Cat Sketch - Understanding the Basic Structure of the Cat
Cats’ bodies are longer than they are taller. Drawing a relaxed standing cat will help you visualize this and here’s a photo of a beautiful grey Egyptian Mau cat that’s perfect for this exercise.
Step 1 - Start with a rectangle or square and divide in half
Nothing can be simpler than starting with a simple geometric shape, it will be a square or a rectangle that’s almost square! Then, draw a horizontal line across the center dividing it equally.

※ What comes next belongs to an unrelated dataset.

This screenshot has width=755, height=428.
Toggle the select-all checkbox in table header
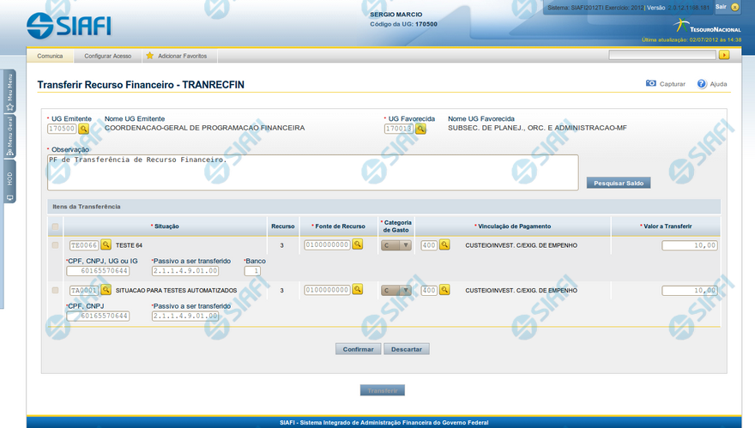pyautogui.click(x=56, y=226)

Step 2 - Split, extend, and add a triangular shape
Split the top half into two again and extend the outline a little bit beyond the original rectangle. A cat’s shoulder’s point (and many other animals as well) lines up with the middle dividing line that we just previously drew across the body. It extends out from the body, is very visible, and is right above the front toes below when in a full standing position with the front feet together. This is the knob at the end of the humerus bone that connects to the shoulder.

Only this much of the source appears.